══ Source material

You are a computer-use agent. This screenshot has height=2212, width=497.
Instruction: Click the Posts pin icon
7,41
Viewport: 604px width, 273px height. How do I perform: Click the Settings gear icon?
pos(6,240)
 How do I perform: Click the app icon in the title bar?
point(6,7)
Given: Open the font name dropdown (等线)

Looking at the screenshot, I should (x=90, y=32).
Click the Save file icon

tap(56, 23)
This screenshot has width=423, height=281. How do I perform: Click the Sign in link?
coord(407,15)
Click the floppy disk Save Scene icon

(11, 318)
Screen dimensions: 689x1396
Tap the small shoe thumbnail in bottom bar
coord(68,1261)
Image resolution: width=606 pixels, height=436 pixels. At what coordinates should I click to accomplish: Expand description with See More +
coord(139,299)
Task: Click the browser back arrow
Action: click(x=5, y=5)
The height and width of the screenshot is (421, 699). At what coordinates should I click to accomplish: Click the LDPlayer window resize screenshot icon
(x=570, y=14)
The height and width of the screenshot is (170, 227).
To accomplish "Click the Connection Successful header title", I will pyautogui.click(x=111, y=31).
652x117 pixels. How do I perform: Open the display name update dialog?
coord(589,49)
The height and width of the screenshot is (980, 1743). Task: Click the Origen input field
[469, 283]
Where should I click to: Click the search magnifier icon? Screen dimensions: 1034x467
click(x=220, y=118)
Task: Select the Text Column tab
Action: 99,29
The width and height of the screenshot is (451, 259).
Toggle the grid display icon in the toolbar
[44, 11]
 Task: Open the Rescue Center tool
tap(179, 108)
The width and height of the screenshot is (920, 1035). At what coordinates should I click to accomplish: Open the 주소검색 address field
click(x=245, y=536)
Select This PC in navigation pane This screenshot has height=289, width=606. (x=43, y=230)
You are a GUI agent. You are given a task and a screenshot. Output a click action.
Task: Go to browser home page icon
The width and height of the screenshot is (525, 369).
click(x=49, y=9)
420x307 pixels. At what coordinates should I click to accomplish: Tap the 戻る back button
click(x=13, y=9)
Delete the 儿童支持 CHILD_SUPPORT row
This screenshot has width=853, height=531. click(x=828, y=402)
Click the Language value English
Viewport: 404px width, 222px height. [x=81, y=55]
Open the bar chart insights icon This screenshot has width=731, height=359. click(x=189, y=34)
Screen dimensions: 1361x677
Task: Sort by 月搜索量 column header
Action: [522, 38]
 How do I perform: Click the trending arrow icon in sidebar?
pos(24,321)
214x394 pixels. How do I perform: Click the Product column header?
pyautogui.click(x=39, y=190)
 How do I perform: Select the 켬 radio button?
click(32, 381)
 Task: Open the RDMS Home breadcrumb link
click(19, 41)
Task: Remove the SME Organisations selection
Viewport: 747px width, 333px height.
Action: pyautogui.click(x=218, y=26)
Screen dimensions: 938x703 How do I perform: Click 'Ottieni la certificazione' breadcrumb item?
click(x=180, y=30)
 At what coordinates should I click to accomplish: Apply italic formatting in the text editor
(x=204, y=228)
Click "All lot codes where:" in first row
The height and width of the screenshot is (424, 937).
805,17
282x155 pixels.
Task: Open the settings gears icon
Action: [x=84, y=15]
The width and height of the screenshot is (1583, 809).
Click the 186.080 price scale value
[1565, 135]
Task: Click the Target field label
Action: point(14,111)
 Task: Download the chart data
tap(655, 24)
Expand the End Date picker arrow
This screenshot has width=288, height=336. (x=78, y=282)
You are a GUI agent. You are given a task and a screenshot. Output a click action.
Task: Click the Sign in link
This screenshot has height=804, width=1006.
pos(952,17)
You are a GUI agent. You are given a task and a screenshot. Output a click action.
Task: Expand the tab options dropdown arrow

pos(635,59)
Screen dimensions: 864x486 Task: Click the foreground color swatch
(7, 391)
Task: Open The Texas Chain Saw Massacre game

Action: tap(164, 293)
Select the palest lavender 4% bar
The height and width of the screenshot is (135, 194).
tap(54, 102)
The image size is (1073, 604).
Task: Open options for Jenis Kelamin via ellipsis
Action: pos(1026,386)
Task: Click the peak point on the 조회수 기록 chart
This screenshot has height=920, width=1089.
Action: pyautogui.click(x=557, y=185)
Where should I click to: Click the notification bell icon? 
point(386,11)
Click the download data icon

════

**Problem details**:
The records above should be reproduced in full, exactly as they read.

**Solved exercise**:
You are a computer-use agent. This screenshot has height=2212, width=497.
Instruction: Click the Posts pin icon
7,41
Viewport: 604px width, 273px height. How do I perform: Click the Settings gear icon?
pos(6,240)
 How do I perform: Click the app icon in the title bar?
point(6,7)
Given: Open the font name dropdown (等线)

Looking at the screenshot, I should (x=90, y=32).
Click the Save file icon

tap(56, 23)
This screenshot has width=423, height=281. How do I perform: Click the Sign in link?
coord(407,15)
Click the floppy disk Save Scene icon

(11, 318)
Screen dimensions: 689x1396
Tap the small shoe thumbnail in bottom bar
coord(68,1261)
Image resolution: width=606 pixels, height=436 pixels. At what coordinates should I click to accomplish: Expand description with See More +
coord(139,299)
Task: Click the browser back arrow
Action: click(x=5, y=5)
The height and width of the screenshot is (421, 699). At what coordinates should I click to accomplish: Click the LDPlayer window resize screenshot icon
(x=570, y=14)
The height and width of the screenshot is (170, 227).
To accomplish "Click the Connection Successful header title", I will pyautogui.click(x=111, y=31).
652x117 pixels. How do I perform: Open the display name update dialog?
coord(589,49)
The height and width of the screenshot is (980, 1743). Task: Click the Origen input field
[469, 283]
Where should I click to: Click the search magnifier icon? Screen dimensions: 1034x467
click(x=220, y=118)
Task: Select the Text Column tab
Action: 99,29
The width and height of the screenshot is (451, 259).
Toggle the grid display icon in the toolbar
[44, 11]
 Task: Open the Rescue Center tool
tap(179, 108)
The width and height of the screenshot is (920, 1035). At what coordinates should I click to accomplish: Open the 주소검색 address field
click(x=245, y=536)
Select This PC in navigation pane This screenshot has height=289, width=606. (x=43, y=230)
You are a GUI agent. You are given a task and a screenshot. Output a click action.
Task: Go to browser home page icon
The width and height of the screenshot is (525, 369).
click(x=49, y=9)
420x307 pixels. At what coordinates should I click to accomplish: Tap the 戻る back button
click(x=13, y=9)
Delete the 儿童支持 CHILD_SUPPORT row
This screenshot has width=853, height=531. click(x=828, y=402)
Click the Language value English
Viewport: 404px width, 222px height. [x=81, y=55]
Open the bar chart insights icon This screenshot has width=731, height=359. click(x=189, y=34)
Screen dimensions: 1361x677
Task: Sort by 月搜索量 column header
Action: [522, 38]
 How do I perform: Click the trending arrow icon in sidebar?
pos(24,321)
214x394 pixels. How do I perform: Click the Product column header?
pyautogui.click(x=39, y=190)
 How do I perform: Select the 켬 radio button?
click(32, 381)
 Task: Open the RDMS Home breadcrumb link
click(19, 41)
Task: Remove the SME Organisations selection
Viewport: 747px width, 333px height.
Action: pyautogui.click(x=218, y=26)
Screen dimensions: 938x703 How do I perform: Click 'Ottieni la certificazione' breadcrumb item?
click(x=180, y=30)
 At what coordinates should I click to accomplish: Apply italic formatting in the text editor
(x=204, y=228)
Click "All lot codes where:" in first row
The height and width of the screenshot is (424, 937).
805,17
282x155 pixels.
Task: Open the settings gears icon
Action: [x=84, y=15]
The width and height of the screenshot is (1583, 809).
Click the 186.080 price scale value
[1565, 135]
Task: Click the Target field label
Action: point(14,111)
 Task: Download the chart data
tap(655, 24)
Expand the End Date picker arrow
This screenshot has width=288, height=336. (x=78, y=282)
You are a GUI agent. You are given a task and a screenshot. Output a click action.
Task: Click the Sign in link
This screenshot has height=804, width=1006.
pos(952,17)
You are a GUI agent. You are given a task and a screenshot. Output a click action.
Task: Expand the tab options dropdown arrow

pos(635,59)
Screen dimensions: 864x486 Task: Click the foreground color swatch
(7, 391)
Task: Open The Texas Chain Saw Massacre game

Action: tap(164, 293)
Select the palest lavender 4% bar
The height and width of the screenshot is (135, 194).
tap(54, 102)
The image size is (1073, 604).
Task: Open options for Jenis Kelamin via ellipsis
Action: pos(1026,386)
Task: Click the peak point on the 조회수 기록 chart
This screenshot has height=920, width=1089.
Action: pyautogui.click(x=557, y=185)
Where should I click to: Click the notification bell icon? 
point(386,11)
Click the download data icon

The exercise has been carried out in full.